Assignment -
Among the records, which lines include "resolution"? List them.

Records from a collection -
╔══
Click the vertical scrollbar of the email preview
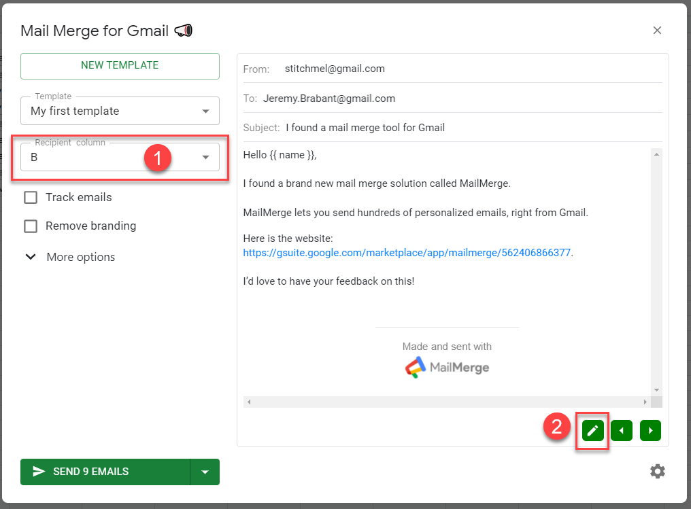The width and height of the screenshot is (691, 509). (656, 272)
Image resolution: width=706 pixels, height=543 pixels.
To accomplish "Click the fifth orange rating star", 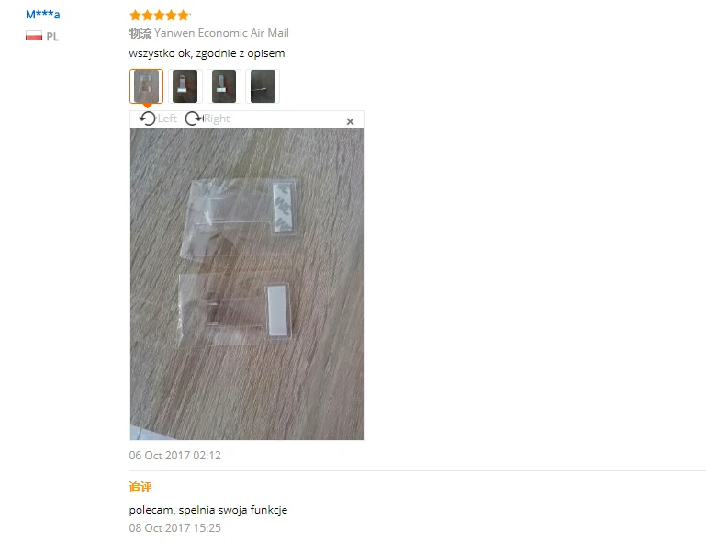I will (183, 16).
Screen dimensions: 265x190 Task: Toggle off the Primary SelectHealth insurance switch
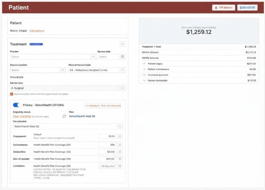click(x=17, y=105)
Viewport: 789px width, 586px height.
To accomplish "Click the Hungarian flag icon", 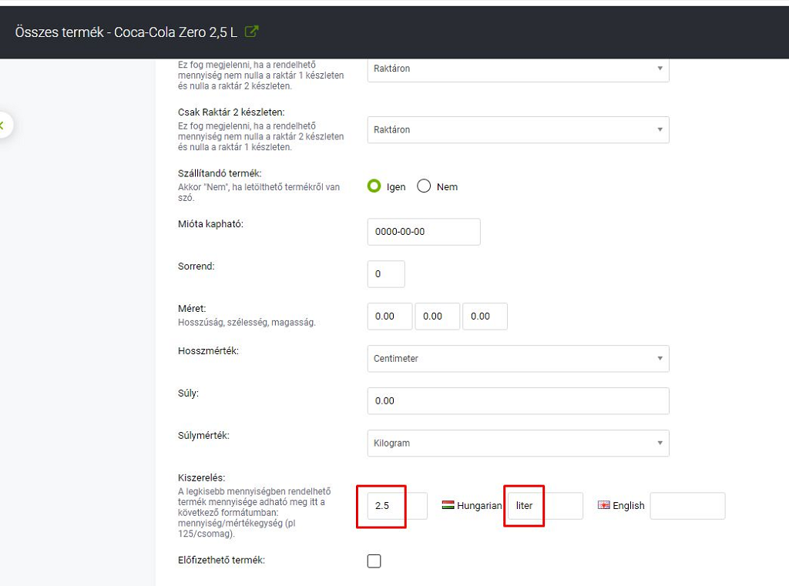I will pos(448,505).
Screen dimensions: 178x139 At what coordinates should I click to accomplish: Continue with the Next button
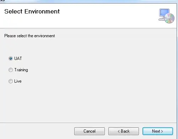point(158,131)
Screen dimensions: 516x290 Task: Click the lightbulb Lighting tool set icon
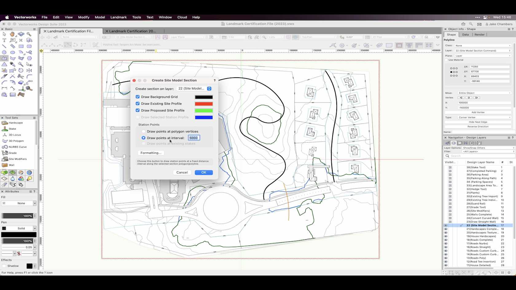click(29, 179)
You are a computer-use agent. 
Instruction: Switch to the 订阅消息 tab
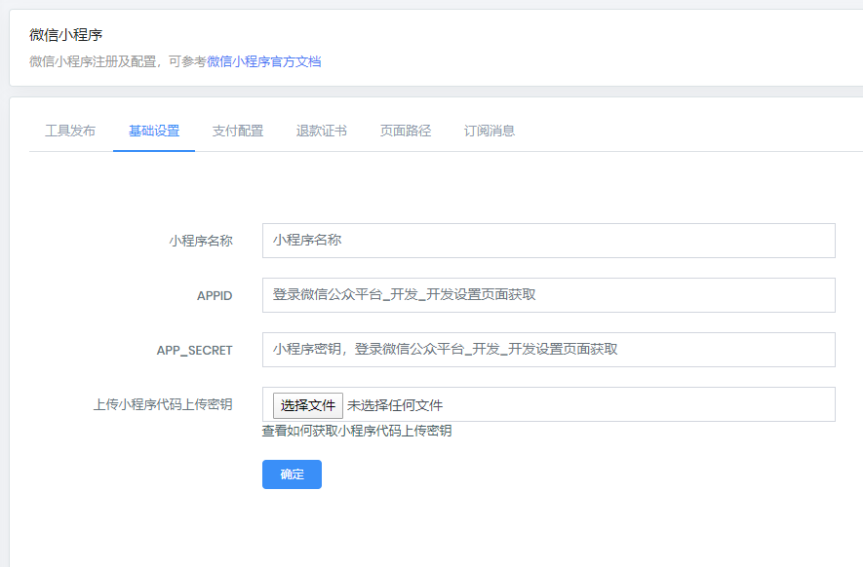click(x=490, y=131)
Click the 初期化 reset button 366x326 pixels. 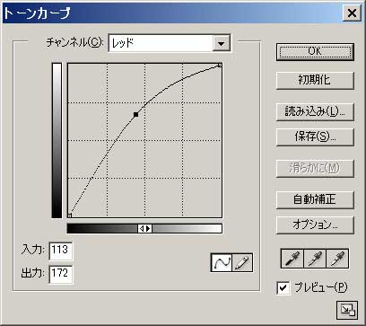click(315, 80)
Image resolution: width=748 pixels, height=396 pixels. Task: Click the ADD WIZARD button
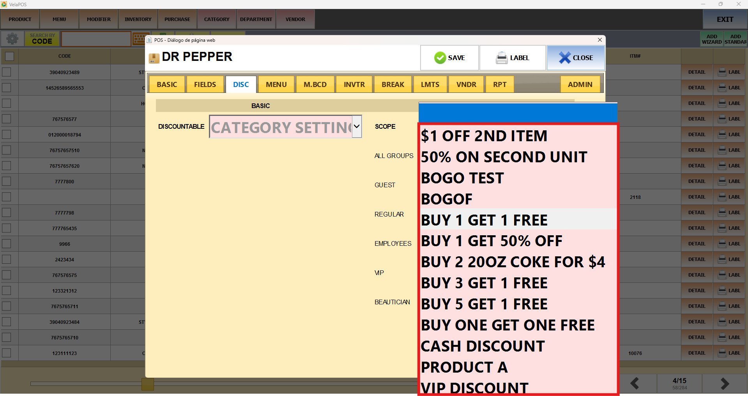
╚══
Expected output -
Image resolution: width=706 pixels, height=543 pixels.
Image resolution: width=748 pixels, height=396 pixels. Task: Click the ADD WIZARD button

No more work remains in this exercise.